Concerns over plans to cut treatment for stroke patients at Kent and Medway hospitals

PUBLISHED: 14:24 24 January 2018

Darent Valley Hospital. Picture: KT

Darent Valley Hospital. Picture: KT


Treatment for stroke patients could be cut from three hospitals in Kent and Medway.

A joint taskforce of clinical commissioning groups (CCGs) covering Kent, Medway, Bexley and East Sussex said the proposals could save 15 lives in the county if services were offered at three hospitals instead of the current six, which includes Dartford’s Darent Valley Hospital.

The report was presented at the Kent and Medway joint health overview and scrutiny committee meeting on Monday.

It states that “specialist stroke resources are spread too thinly and more hospitals do not meet national standards.”

According to the report, the committee heard that more than a third of stroke patients in the area are not getting brain scans on time, and half are not getting clot busting drugs on time.

As well as Darent Valley, hospitals with services are on the line include Tunbridge Wells Hospital, Maidstone General Hospital, Queen Elizabeth The Queen Mother Hospital in Margate and Medway Maritime Hospital in Gillingham.

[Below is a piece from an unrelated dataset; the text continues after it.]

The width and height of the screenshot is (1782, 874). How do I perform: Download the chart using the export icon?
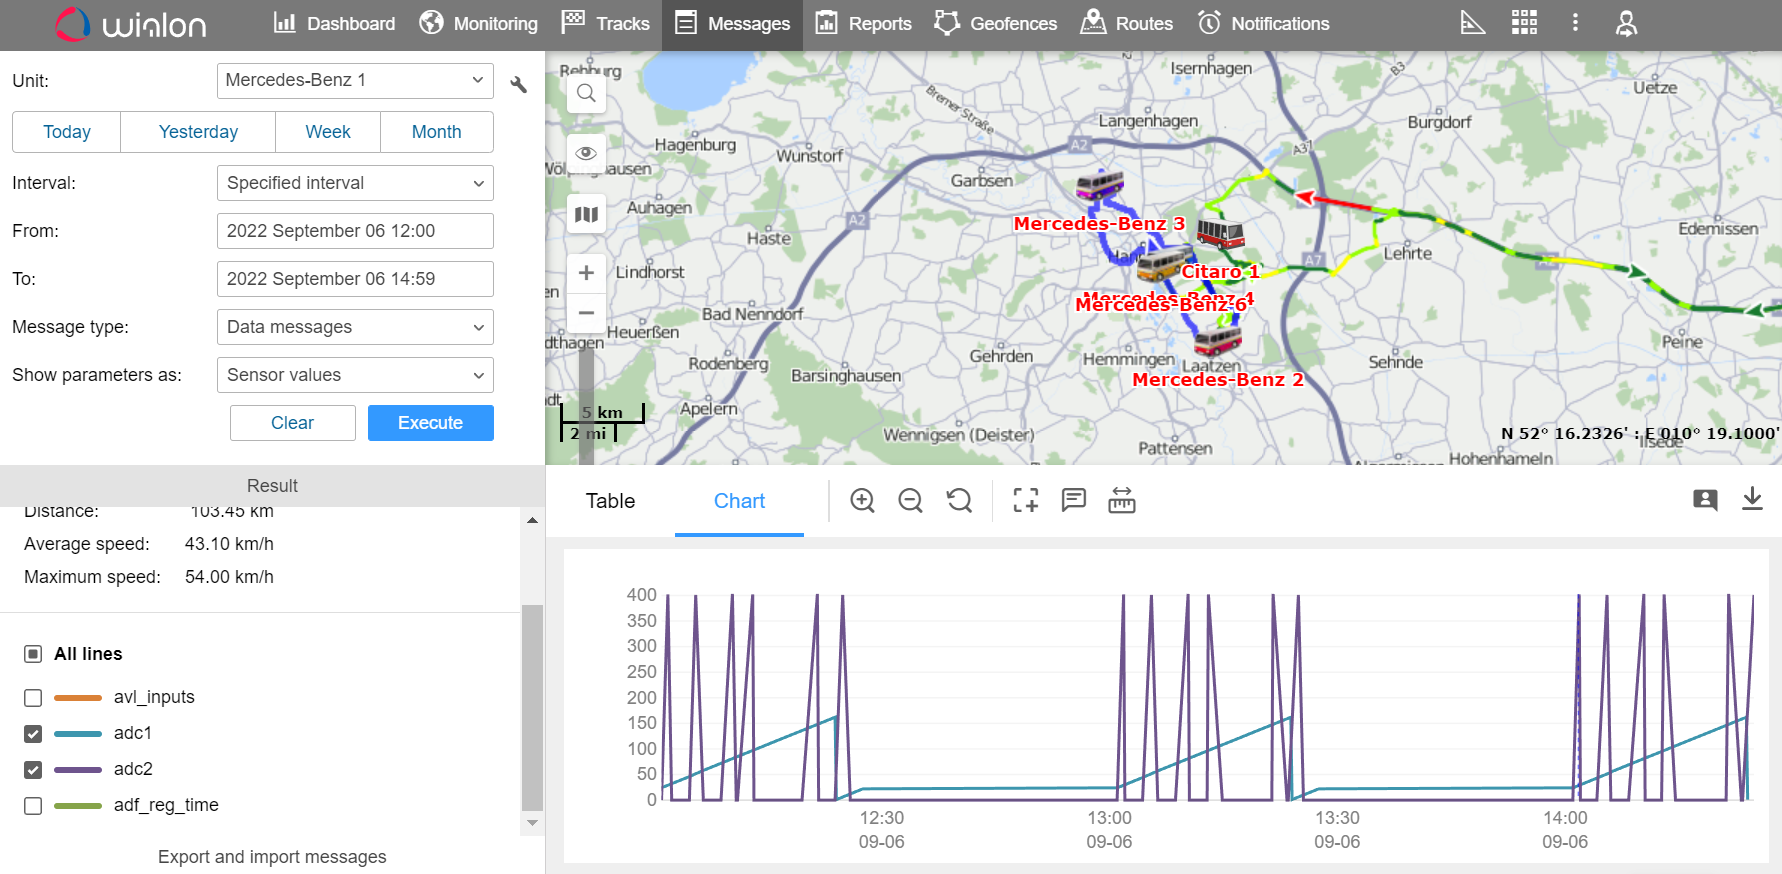(1752, 499)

Dr Mike Gill from Kent and Medway Sustainability and Transformation Plan (STP) said that having six hospitals providing acute stroke services “is unsustainable in terms of providing the type of care required”.

The STP has narrowed the proposal down to five options and William Harvey Hospital in Ashford will keep stroke care in all variations.

Michael Ridgewell from the STP told the committee that the hospital had been selected after an analysis of services.

During the meeting in Maidstone, councillors from Kent, Medway and Bexley shared their concerns about ambulance services not transporting patients on time.

Patricia Davies from NHS Dartford, Gravesham and Swanley CCG assured them that the STP had worked alongside the ambulance service during the four-year review.

She said: “Under this plan, 98 per cent of the population within 60 minutes would be able to get to a hospital and have the clot busting drug within two hours - the optimal time.”

A decision is expected to be made by September, following a 10 week public consultation and votes in district, town and parish councils.